And Just When I Thought The Drama Ended

3:36 AM

I get the finale.


Balto died tonight.

He finally succumb to death.


Our baby died because some asshole was evil enough to poison him. I am not a bad person but right now I am sending evil vibes to whoever did this to him and could only wish he'll suffer the same fate. Grief is my excuse.


He died horribly. Nobody is supposed to die alone and in pain like he did.


I found him after work, lying in his own pool of blood. Blood smears were everywhere. From the stairs to the kitchen to the front door. It looks like he was struggling in so much pain and looking for help. It was horrible. It was heart breaking.


I broke down beside him and sobbing I'm sorry. I'm so full of guilt and what ifs.

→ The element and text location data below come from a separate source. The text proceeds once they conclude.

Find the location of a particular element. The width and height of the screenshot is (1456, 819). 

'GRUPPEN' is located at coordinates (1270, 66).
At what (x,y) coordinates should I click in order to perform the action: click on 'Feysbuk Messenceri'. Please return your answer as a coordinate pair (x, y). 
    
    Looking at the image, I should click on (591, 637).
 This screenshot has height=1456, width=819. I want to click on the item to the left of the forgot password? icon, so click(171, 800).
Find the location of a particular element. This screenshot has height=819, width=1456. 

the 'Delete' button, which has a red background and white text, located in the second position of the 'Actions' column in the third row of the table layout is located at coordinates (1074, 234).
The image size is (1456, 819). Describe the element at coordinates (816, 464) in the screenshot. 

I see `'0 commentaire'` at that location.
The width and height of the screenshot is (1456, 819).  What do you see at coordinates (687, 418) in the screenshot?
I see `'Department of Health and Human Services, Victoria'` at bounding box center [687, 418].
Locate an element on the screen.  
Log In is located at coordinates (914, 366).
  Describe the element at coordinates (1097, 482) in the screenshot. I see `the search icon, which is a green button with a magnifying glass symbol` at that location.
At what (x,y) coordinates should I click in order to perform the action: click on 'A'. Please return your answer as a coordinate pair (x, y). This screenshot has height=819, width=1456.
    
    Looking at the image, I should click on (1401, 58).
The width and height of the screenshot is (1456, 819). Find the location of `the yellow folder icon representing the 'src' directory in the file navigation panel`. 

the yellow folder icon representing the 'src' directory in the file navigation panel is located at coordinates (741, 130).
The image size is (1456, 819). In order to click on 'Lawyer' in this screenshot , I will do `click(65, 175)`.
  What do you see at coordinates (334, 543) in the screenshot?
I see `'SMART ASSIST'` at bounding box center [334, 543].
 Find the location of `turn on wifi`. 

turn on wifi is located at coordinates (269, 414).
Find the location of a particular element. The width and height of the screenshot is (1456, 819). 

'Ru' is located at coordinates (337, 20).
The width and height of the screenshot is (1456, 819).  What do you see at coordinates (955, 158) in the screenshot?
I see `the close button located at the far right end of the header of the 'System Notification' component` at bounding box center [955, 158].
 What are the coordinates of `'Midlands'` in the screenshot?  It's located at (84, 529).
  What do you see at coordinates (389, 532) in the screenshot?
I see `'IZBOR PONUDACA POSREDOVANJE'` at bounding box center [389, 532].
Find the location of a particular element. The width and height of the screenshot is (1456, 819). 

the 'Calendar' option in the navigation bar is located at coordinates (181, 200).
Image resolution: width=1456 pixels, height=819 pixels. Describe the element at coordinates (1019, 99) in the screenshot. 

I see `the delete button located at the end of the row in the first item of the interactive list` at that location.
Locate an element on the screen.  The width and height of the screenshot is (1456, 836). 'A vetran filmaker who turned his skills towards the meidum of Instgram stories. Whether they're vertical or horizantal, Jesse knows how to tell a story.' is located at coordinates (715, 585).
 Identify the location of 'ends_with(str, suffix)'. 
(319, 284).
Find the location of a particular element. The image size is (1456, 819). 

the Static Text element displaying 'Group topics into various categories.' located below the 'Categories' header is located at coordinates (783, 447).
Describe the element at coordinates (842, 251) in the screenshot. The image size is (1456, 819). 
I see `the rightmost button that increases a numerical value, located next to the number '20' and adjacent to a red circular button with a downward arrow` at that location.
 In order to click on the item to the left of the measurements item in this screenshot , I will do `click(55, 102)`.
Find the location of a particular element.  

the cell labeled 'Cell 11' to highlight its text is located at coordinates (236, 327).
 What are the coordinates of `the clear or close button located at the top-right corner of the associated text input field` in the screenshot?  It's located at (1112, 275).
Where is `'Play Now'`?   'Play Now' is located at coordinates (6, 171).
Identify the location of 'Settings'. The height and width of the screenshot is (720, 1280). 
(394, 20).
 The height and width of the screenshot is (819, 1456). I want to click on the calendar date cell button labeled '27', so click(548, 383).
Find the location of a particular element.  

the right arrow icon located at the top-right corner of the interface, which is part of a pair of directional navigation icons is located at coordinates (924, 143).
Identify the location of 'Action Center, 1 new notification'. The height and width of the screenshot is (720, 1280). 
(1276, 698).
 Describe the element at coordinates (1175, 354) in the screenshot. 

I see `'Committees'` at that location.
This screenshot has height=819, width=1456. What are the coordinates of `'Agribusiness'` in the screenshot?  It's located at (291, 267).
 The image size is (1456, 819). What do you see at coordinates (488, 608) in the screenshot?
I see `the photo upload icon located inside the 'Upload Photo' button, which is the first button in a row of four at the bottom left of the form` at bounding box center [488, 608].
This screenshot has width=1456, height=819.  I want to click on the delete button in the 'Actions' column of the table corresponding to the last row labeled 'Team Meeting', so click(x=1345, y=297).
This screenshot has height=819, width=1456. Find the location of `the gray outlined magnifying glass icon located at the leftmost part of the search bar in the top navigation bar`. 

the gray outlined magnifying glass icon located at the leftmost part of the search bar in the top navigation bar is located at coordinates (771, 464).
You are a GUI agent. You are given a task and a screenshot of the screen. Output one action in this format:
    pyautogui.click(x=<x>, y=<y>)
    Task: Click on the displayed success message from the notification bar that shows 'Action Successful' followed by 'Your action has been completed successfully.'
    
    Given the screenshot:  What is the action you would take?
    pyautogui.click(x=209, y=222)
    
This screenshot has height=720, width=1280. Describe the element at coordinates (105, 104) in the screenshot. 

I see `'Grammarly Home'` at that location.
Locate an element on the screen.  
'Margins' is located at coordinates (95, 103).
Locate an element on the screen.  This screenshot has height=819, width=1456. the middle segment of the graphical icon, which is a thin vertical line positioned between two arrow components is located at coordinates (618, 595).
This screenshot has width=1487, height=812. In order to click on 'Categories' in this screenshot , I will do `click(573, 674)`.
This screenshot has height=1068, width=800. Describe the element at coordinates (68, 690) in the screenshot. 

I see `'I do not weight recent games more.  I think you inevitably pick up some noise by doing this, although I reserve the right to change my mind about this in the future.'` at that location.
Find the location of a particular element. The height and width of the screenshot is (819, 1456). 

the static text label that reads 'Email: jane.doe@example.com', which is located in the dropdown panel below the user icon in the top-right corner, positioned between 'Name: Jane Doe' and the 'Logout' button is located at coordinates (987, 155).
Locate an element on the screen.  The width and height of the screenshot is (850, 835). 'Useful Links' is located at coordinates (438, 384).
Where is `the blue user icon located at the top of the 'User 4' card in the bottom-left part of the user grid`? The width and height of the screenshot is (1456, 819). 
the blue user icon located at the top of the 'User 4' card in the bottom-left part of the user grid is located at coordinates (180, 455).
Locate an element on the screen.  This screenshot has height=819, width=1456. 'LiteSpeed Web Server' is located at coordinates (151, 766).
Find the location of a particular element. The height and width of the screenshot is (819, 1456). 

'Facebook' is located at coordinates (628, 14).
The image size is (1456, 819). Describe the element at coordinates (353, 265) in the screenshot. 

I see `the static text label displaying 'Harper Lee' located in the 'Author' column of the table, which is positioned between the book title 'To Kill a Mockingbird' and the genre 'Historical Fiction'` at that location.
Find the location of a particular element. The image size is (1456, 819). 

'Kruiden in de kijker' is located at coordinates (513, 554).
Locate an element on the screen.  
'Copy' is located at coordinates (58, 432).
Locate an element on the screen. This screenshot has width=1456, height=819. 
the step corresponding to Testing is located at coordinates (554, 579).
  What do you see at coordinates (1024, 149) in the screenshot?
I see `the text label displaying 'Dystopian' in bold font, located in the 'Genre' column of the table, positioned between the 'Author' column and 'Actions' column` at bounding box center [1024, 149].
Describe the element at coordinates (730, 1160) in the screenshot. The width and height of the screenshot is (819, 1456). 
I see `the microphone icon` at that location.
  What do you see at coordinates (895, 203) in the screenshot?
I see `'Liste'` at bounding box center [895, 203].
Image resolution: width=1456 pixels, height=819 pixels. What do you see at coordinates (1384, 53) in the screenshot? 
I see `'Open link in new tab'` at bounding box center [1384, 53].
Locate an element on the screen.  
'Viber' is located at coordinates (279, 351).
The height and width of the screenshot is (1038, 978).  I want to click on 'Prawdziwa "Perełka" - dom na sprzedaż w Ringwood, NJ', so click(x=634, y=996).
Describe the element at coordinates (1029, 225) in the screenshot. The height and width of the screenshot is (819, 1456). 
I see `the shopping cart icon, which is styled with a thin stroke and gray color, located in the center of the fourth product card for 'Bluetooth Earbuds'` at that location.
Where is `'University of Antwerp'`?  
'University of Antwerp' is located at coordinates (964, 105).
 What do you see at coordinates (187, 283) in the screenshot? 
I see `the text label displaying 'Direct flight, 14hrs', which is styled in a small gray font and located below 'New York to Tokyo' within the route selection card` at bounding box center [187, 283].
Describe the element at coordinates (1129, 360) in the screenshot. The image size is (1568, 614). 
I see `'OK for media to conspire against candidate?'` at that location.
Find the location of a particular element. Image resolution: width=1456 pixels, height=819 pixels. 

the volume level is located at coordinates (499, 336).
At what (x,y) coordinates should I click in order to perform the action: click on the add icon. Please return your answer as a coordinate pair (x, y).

They tried to be clinical to me. They tried to explain to me that there was nothing we could do about it. We have done everything we could but like human, once the liver failed unless he gets a dialysis and a transplant he's good as gone. They tried to offer me other dogs. Bastards. He's part of our family and you can't tell someone who just lost a love one that it's replaceable.


I called the hospital so many times because he can't be taken in until there's an approval from his doctor. The doctor was in surgery for 2 hours before I got hold of him. I called the International Vet Clinic but I was told they don't bury or cremate dogs unless it died on their clinic. Burying him somewhere in the desert doesn't seem right. In fact it's unfathomable. We then decided to keep him at home, where he will be surruonded with love and flowers.


Where he always belong.

Goodbye Balto. You will always be remembered. You're the greatest and we love you so much. We can only hope that in dog's heaven you don't feel the pain anymore. Thank you for making our lives beautiful. You're the best.

Rest in peace baby.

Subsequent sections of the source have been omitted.